Extract each line of the material below that contains the word "accomplish".

[start of Task input]

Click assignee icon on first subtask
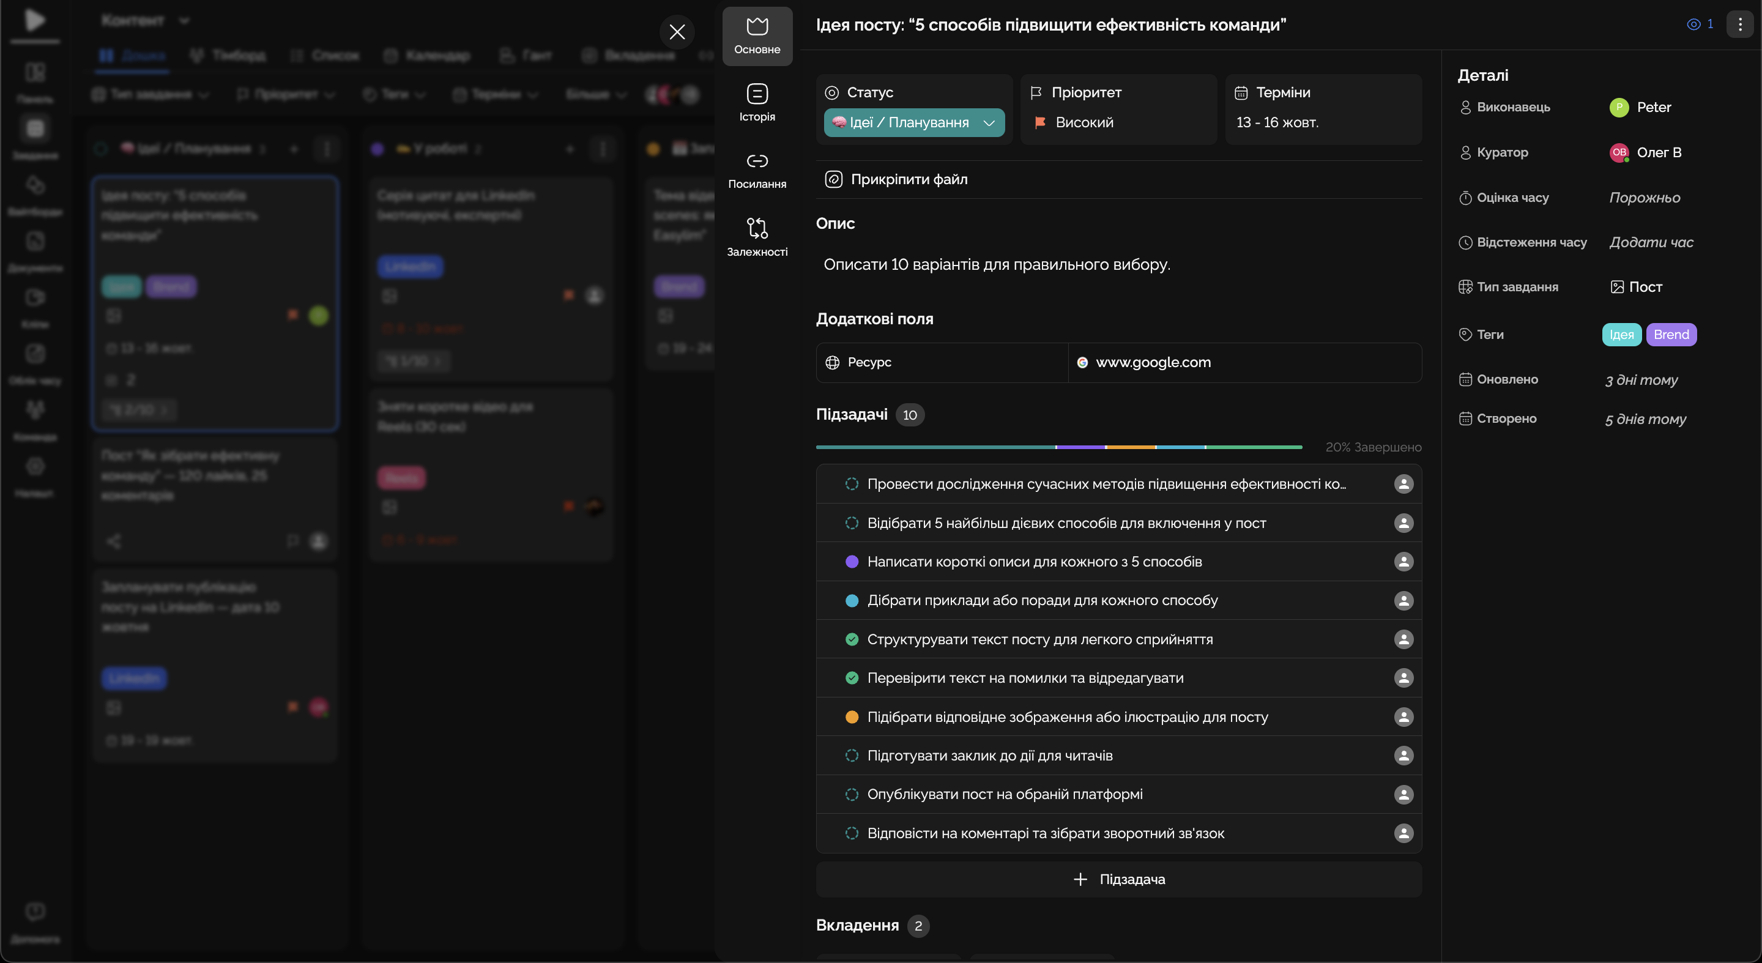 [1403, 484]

[end of Task input]
[start of Task input]

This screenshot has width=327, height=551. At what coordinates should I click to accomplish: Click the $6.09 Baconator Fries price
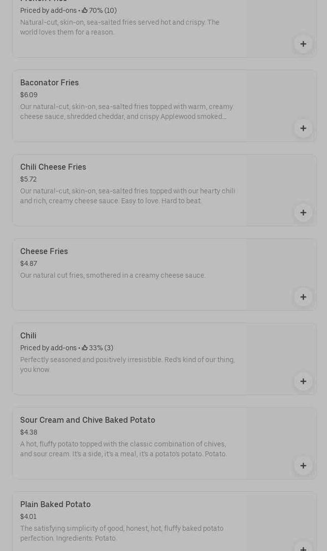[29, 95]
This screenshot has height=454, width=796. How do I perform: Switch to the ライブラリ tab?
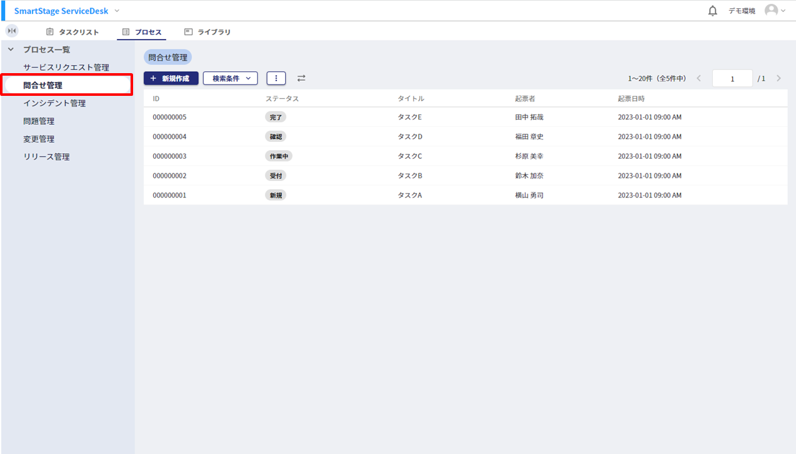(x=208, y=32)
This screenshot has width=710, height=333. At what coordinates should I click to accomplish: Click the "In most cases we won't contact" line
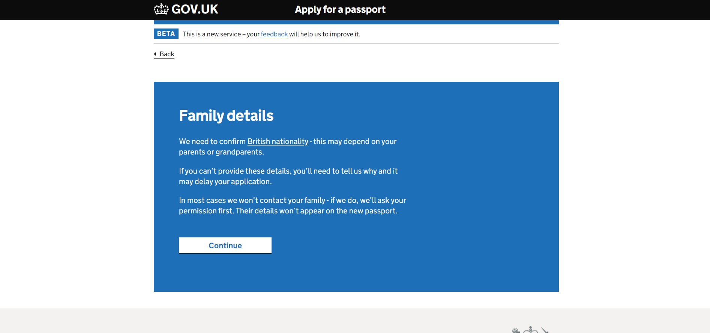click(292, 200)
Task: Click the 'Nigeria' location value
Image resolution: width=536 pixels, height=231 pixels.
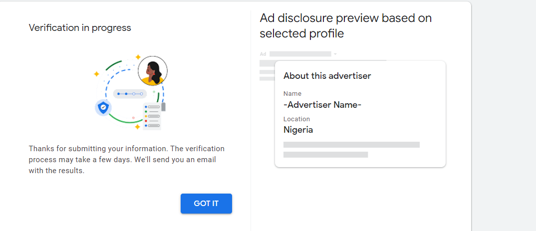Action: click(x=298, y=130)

[end of Task input]

Correct answer:
This screenshot has width=327, height=551. At what coordinates should I click to accomplish: Click the $6.09 Baconator Fries price
This screenshot has width=710, height=333. At what coordinates should I click to accomplish: Click the "In most cases we won't contact" line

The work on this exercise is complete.